Dhaka is too noisy for sleep. Loud horns keep environment minister awake at night

Environment Minister Md Shahab Uddin has called for strict measures to stop drivers from using loud horns, wondering how people sleep in the noisy city of Dhaka.

Senior Correspondentbdnews24.com
Published : 20 Dec 2021, 07:05 PM
Updated : 20 Dec 2021, 07:05 PM

He raised the issue at an event in the capital on Monday. “Drivers honk horns for no reason. I wonder how the residents of Dhaka can sleep when I can’t sleep due to loud horns despite being the environment minister.”

“People use the banned horns on the empty roads -- mile after mile. I can’t sleep even at 3am or 4am. The law enforcers should make people aware about the issue and force [drivers to follow the rules on horns].”

Citing an anecdote from his own life, Shahab Uddin said he had to travel 22 kilometres during his stay in a foreign country to put a banana skin in a bin.

“But here we throw garbage here and there. We don’t follow the law. But we do it when we’re forced to,” he said.

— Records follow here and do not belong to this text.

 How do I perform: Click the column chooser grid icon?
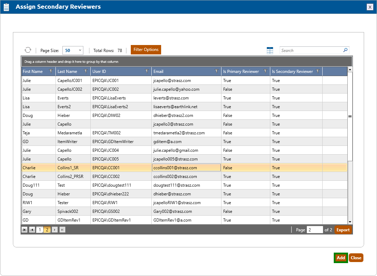click(270, 51)
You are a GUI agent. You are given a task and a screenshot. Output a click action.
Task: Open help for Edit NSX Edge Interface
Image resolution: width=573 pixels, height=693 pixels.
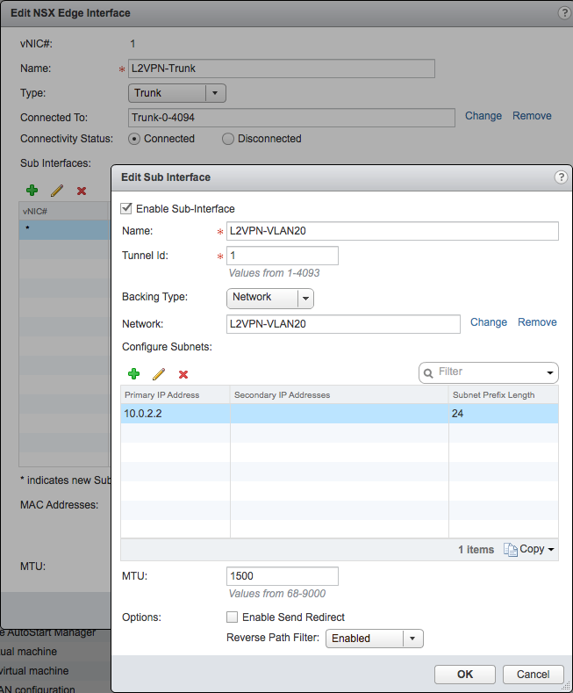pos(563,12)

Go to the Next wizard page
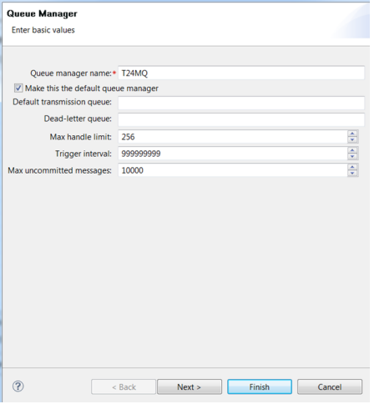tap(190, 386)
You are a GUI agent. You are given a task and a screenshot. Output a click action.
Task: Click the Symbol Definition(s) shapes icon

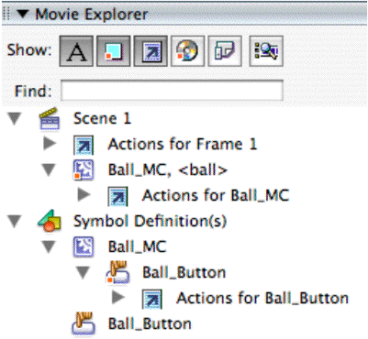[50, 221]
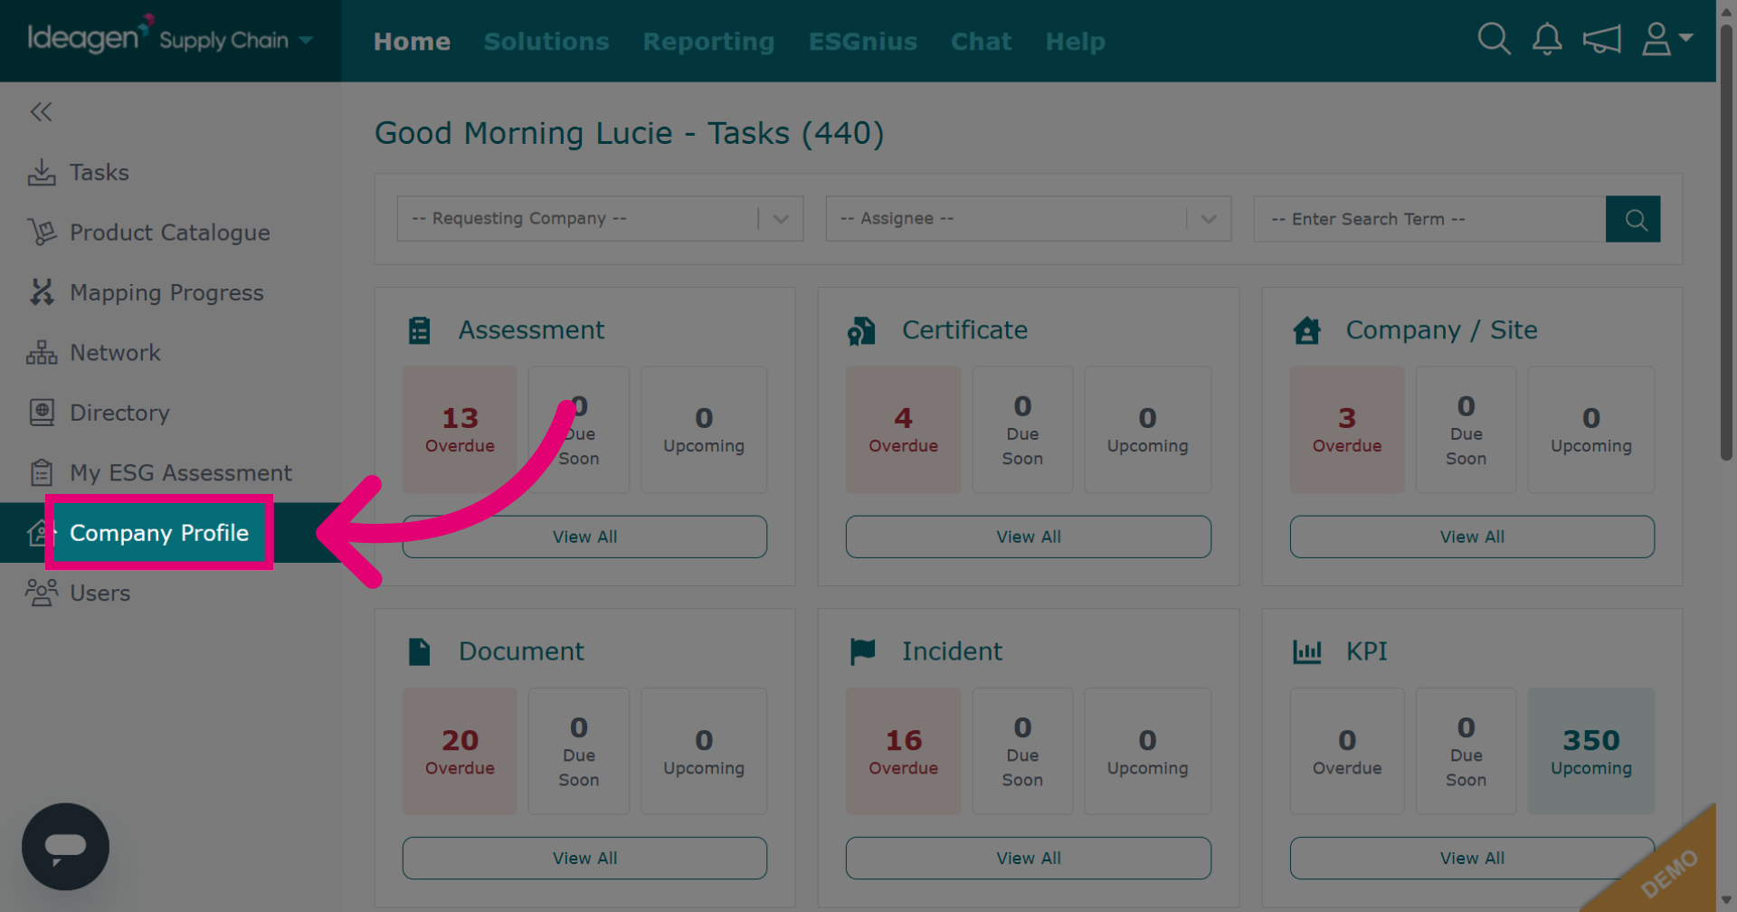Open the user account menu icon
The height and width of the screenshot is (912, 1737).
click(x=1666, y=39)
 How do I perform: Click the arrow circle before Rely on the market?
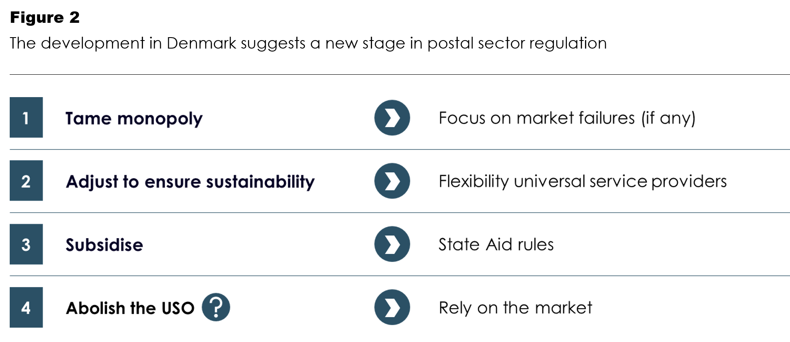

Home Minister Asaduzzaman Khan recently shared his bitter experience of the noise pollution caused by the use of these high-volume car horns, even in the dead of night.

“I live in government quarters in Dhanmondi. Around 2:30am I heard a loud noise. Probably an ambulance. But the road was totally empty, there were no pedestrians. Despite this, they kept using the siren. They were completely oblivious to the fact that they were disturbing people or waking them from their sleep.”

The environment, forest and climate change ministry organised the event in partnership with the World Bank at a hotel on a sustainable plan to manage plastics.

The minister urged all to reduce the use of plastic products and recycle them to save the environment.

The use of plastics in the urban areas of Bangladesh has increased to 9 kg per person in a year in 2020 from three kg in 2005, according to data released at the event. The residents of Dhaka use 24 kg plastics per head annually.

The coronavirus pandemic is worsening the situation as masks, gloves and protective equipment are being added to the garbage.